-- Description of the task --
Copy every line of the data below word for word, leaving out the pictures.

-- Listing --
────────────────

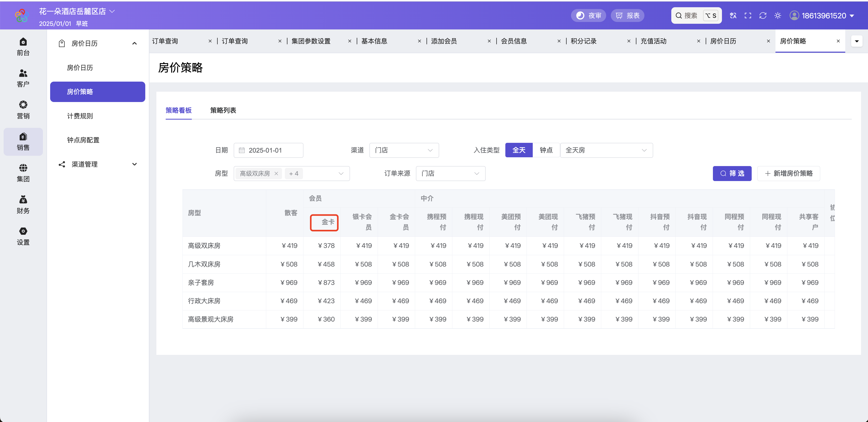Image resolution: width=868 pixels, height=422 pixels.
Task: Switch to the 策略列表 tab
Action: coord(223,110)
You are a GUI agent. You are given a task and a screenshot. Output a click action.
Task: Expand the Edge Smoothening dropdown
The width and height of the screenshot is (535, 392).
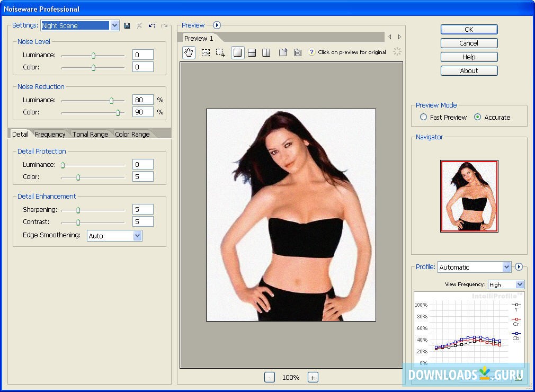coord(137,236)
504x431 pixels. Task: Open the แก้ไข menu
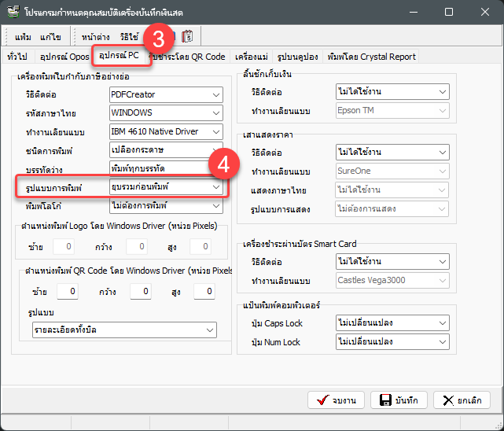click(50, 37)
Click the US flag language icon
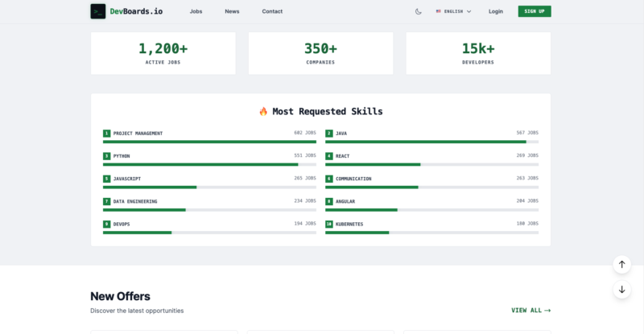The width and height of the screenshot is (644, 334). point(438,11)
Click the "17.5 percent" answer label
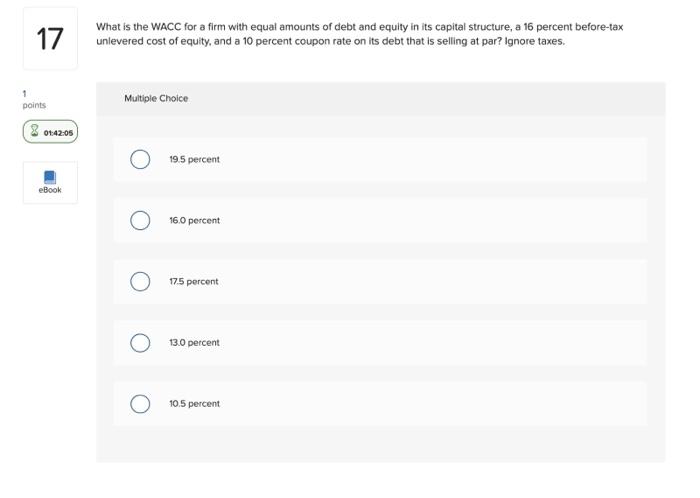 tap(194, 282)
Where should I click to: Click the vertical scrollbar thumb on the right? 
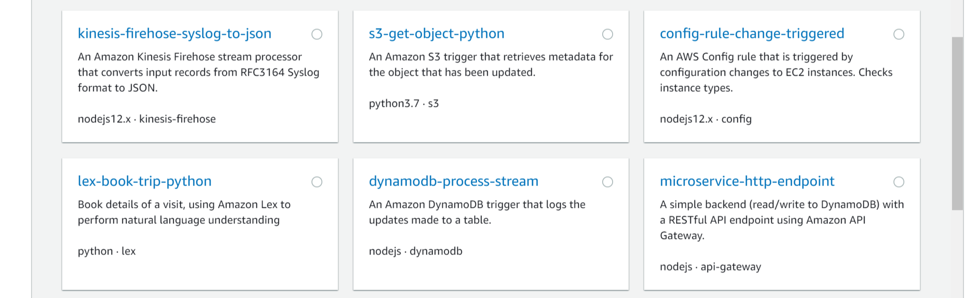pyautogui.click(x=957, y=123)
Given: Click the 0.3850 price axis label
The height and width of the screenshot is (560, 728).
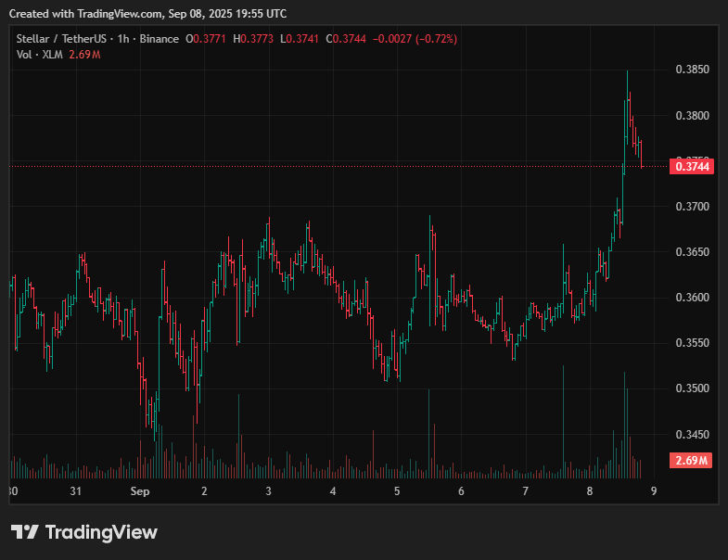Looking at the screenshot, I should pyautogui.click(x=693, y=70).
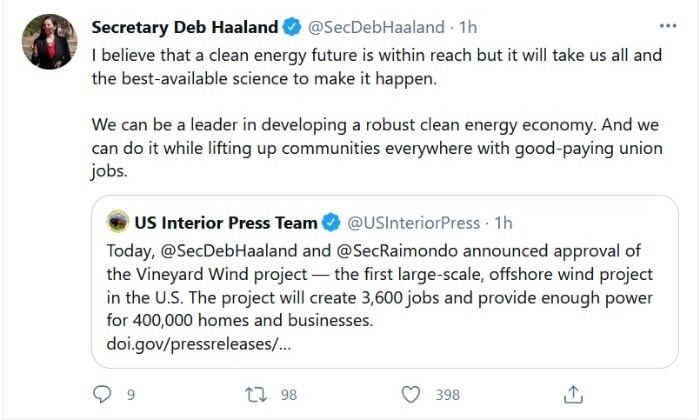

────────────────

-- Problem solution --
Image resolution: width=868 pixels, height=422 pixels.
Task: Switch to the 策略列表 tab
Action: coord(223,110)
You are a GUI agent. You are given a task and a screenshot. Output a click action.
Task: Expand the Edge Smoothening dropdown
The width and height of the screenshot is (535, 392).
coord(137,236)
504x431 pixels. Task: Open the แก้ไข menu
click(50, 37)
Click the US flag language icon
The width and height of the screenshot is (644, 334). point(438,11)
Click the "17.5 percent" answer label
 tap(194, 282)
Where should I click to: Click the vertical scrollbar thumb on the right? 
pyautogui.click(x=957, y=123)
Given: Click the 0.3850 price axis label
The height and width of the screenshot is (560, 728).
Looking at the screenshot, I should pyautogui.click(x=693, y=70).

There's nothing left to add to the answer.